Pixel coordinate grounding data:
- Opening Delimiter -

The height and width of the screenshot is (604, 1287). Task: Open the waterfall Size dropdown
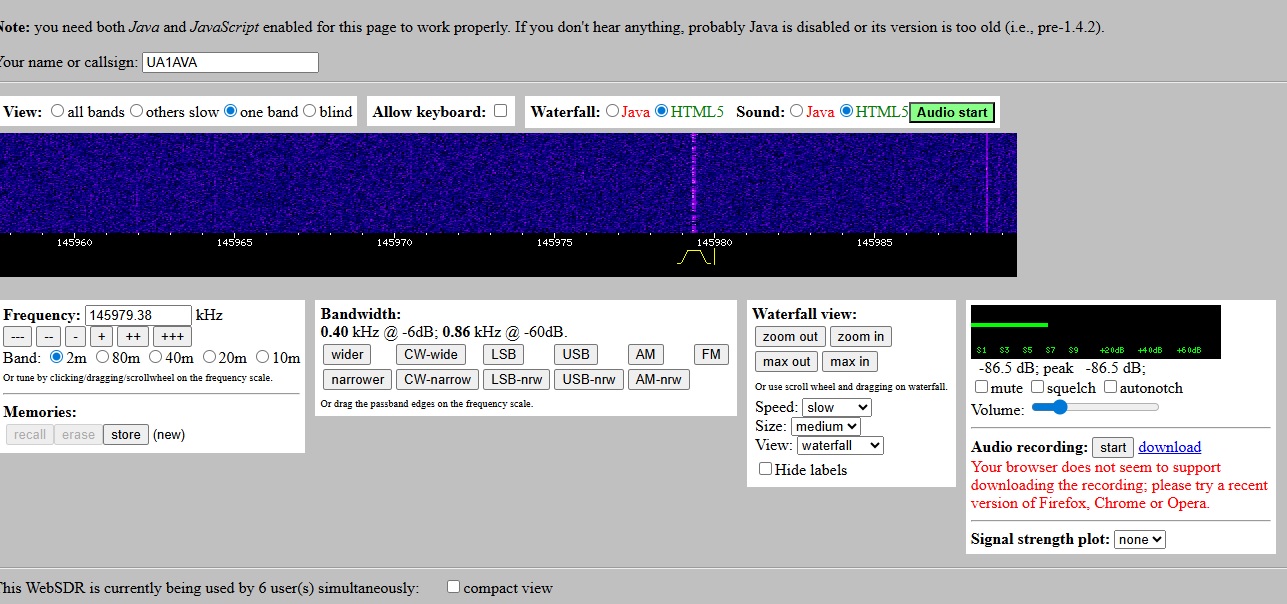825,426
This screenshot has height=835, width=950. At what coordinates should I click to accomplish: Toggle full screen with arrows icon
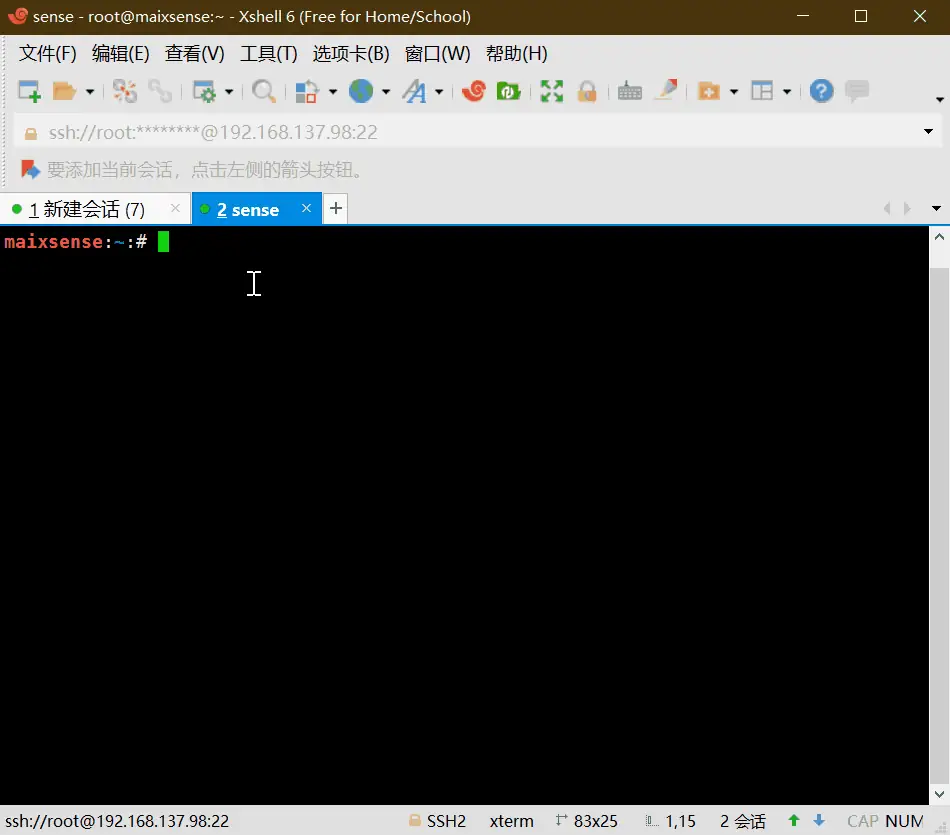click(551, 91)
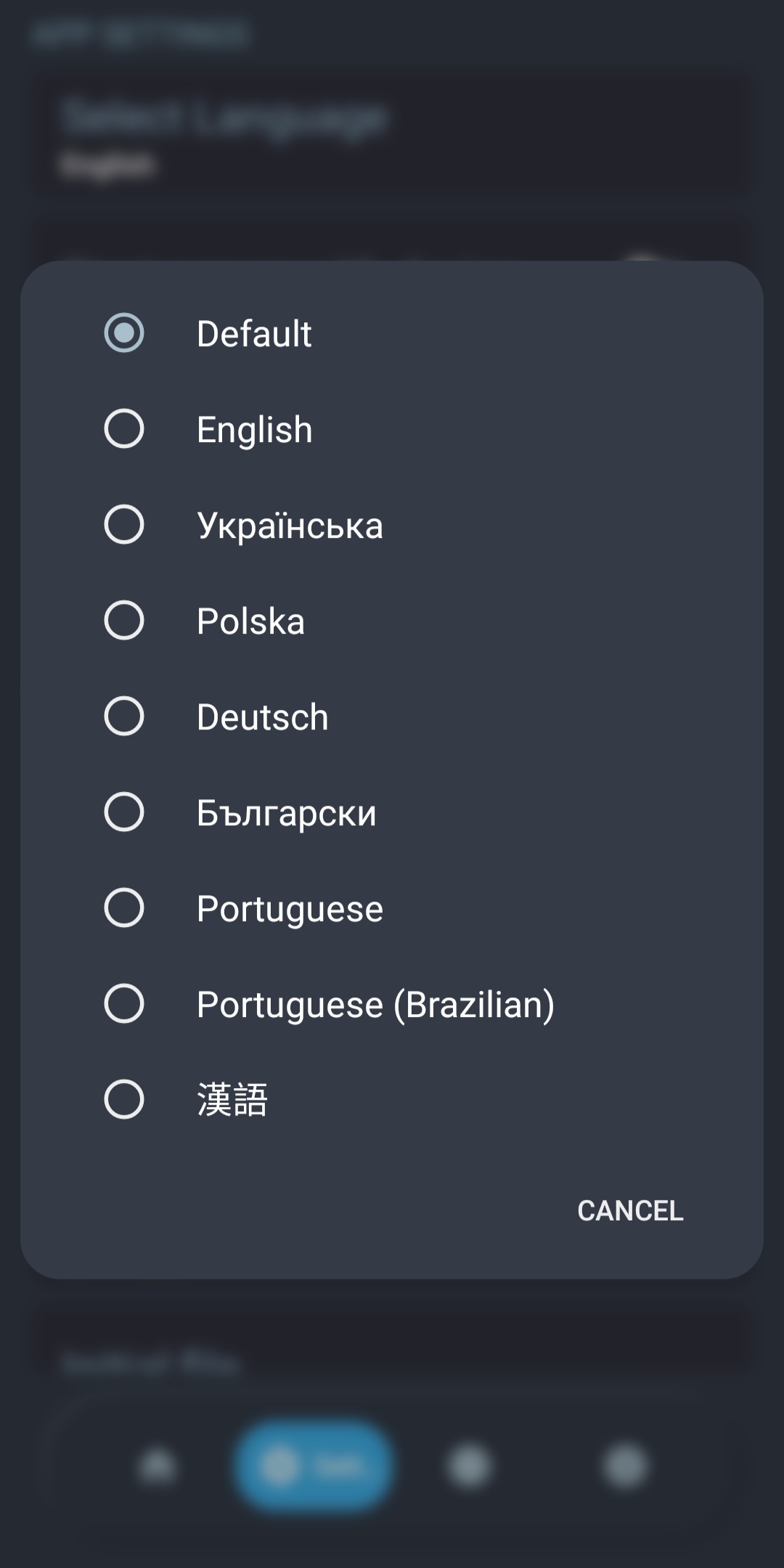Viewport: 784px width, 1568px height.
Task: Tap the "Portuguese (Brazilian)" label text
Action: (375, 1005)
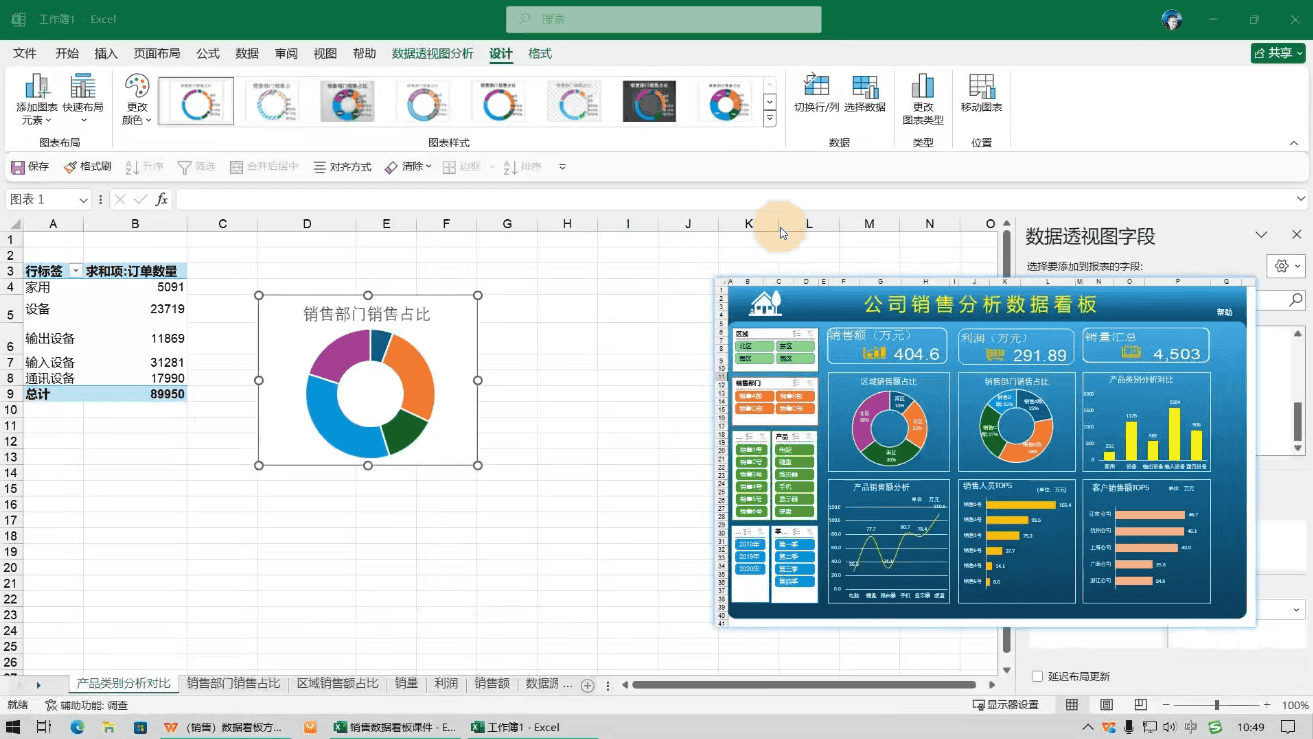
Task: Open the 数据透视图分析 ribbon tab
Action: (432, 54)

- Closing Delimiter -

## Work to complete:
Starting with the line that contains "This screenshot has", repeat each line exactly through the last line of the data above, and nothing more; the pictures stay out.

## Written solution:
This screenshot has height=835, width=950. At what coordinates should I click to accomplish: Toggle full screen with arrows icon
click(551, 91)
Viewport: 784px width, 1568px height.
Task: Tap the "Portuguese (Brazilian)" label text
Action: (375, 1005)
Task: Open the 数据透视图分析 ribbon tab
Action: (432, 54)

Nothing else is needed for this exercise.